▶ **WHAT YOU HAVE TO DO**
For the entries below, print exactly the lines between the line holding "Task: Expand the Slack process group" and the line holding "You are a computer-use agent. 393x213 pixels.", inclusive, and nothing else.

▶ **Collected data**
_ _ _ _ _

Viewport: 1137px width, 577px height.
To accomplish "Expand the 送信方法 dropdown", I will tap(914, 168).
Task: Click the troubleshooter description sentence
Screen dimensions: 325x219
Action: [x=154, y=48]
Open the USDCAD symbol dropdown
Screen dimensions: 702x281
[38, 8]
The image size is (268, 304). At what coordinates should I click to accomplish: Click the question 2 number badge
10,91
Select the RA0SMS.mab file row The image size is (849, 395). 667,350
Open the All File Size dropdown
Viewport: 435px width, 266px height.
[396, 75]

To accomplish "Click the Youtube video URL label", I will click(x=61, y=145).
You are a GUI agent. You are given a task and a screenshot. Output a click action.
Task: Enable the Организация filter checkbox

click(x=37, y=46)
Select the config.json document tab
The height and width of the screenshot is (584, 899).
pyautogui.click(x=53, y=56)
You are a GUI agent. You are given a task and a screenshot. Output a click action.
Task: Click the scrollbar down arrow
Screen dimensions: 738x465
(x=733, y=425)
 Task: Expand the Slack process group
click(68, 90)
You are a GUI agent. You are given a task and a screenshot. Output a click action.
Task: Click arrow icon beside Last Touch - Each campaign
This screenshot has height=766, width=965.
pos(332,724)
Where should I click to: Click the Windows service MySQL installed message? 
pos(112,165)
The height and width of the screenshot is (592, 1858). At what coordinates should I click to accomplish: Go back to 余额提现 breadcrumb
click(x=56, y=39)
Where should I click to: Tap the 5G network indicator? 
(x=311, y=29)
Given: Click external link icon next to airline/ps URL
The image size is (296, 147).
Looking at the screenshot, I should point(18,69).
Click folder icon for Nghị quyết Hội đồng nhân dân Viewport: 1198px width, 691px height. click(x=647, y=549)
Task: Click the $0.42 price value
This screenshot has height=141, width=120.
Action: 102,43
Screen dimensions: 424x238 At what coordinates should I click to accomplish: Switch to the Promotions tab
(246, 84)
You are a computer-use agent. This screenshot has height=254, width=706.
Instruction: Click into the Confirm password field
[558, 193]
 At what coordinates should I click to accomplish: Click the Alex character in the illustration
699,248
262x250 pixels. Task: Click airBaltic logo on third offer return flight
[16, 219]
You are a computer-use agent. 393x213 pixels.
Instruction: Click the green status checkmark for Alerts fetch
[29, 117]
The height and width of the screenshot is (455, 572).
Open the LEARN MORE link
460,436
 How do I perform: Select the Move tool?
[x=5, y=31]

_ _ _ _ _

▶ **RESULT OF THIS TASK**
 Task: Expand the Slack process group
click(68, 90)
You are a GUI agent. You are given a task and a screenshot. Output a click action.
Task: Click arrow icon beside Last Touch - Each campaign
This screenshot has height=766, width=965.
pos(332,724)
Where should I click to: Click the Windows service MySQL installed message? 
pos(112,165)
The height and width of the screenshot is (592, 1858). At what coordinates should I click to accomplish: Go back to 余额提现 breadcrumb
click(x=56, y=39)
Where should I click to: Tap the 5G network indicator? 
(x=311, y=29)
Given: Click external link icon next to airline/ps URL
The image size is (296, 147).
Looking at the screenshot, I should point(18,69).
Click folder icon for Nghị quyết Hội đồng nhân dân Viewport: 1198px width, 691px height. click(x=647, y=549)
Task: Click the $0.42 price value
This screenshot has height=141, width=120.
Action: 102,43
Screen dimensions: 424x238 At what coordinates should I click to accomplish: Switch to the Promotions tab
(246, 84)
You are a computer-use agent. This screenshot has height=254, width=706.
Instruction: Click into the Confirm password field
[558, 193]
 At what coordinates should I click to accomplish: Click the Alex character in the illustration
699,248
262x250 pixels. Task: Click airBaltic logo on third offer return flight
[16, 219]
You are a computer-use agent. 393x213 pixels.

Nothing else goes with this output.